The word Luke uses here for being cut to the heart is only used once in the New Testament. It connotes being stabbed in the heart suddenly. This was not a slowly building realization of discomfort. This was a divine piercing through of the heart. And it must have been accompanied by the sudden dread of judgment for what they had done, for in verses 34 – 35 Peter had said,

“For David did not ascend into the heavens, but he says himself: The Lord said to my Lord, Sit at My right hand, Till I make Your enemies Your footstool.”

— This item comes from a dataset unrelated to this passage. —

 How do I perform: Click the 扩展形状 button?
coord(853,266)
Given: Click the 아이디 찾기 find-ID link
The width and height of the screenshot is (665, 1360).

This was not a picture of someone using you as an ottoman. The picture that would have come to their minds was that of a heel on the neck. These men had been convicted by the true gravity of their sin, and their utter helplessness before a righteous and holy God. It must have been something akin to what Saul of Tarsus felt on the road to Damascus in Acts 9:1-9. He was breathing threatenings and murder against the believers, and was knocked off of his high horse in a blinding light. Have you ever wondered how doomed he felt when the voice said he was “Jesus whom you are persecuting”? He went from self righteous anger to “getting up trembling and astonished.”

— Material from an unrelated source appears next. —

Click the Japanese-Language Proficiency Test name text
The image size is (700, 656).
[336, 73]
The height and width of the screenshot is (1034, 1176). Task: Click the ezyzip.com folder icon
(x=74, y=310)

This is what it means to be poor in Spirit. Before we can come to Christ we must come to the realization that we are hopelessly lost and condemned before God and fully deserving of His wrath. As long as we think we can do anything to rescue ourselves, we are not ready to be saved. Only when we come to that place in our hearts can we truly throw ourselves on His mercy and accept the forgiveness that is being offered, just like they did in Acts 2:38. Peter didn’t leave them hanging there. He told them what they must do in order to accept the free gift of the Grace of God.

There is no hint in apostolic preaching of “try this because Jesus will make your life better” or of “just be a good person.” The method of conviction of the sin of rejecting the Messiah must come first because that is part of the mission of the Holy Spirit. Jesus said in John 16:8-9,

And when He has come, He will convict the world of sin, and of righteousness, and of judgment: of sin, because they do not believe in Me; (John 16:8, 9 NKJV)

Salvation that begins at the place of utter inability to save ourselves will also result in disciples who are walking with God for the long haul. They are not coming to Jesus because He is really cool and makes them feel good. They are there because only Jesus can rescue them from the judgment to come. Don’t be afraid to talk about how our sins were part of what sent Jesus to the cross with a lost one. We must not neglect the preaching of judgment in our messages, lest we fail to show sinners the reality of their predicament and they someday find themselves standing before the Messiah they have rejected and are eternally lost.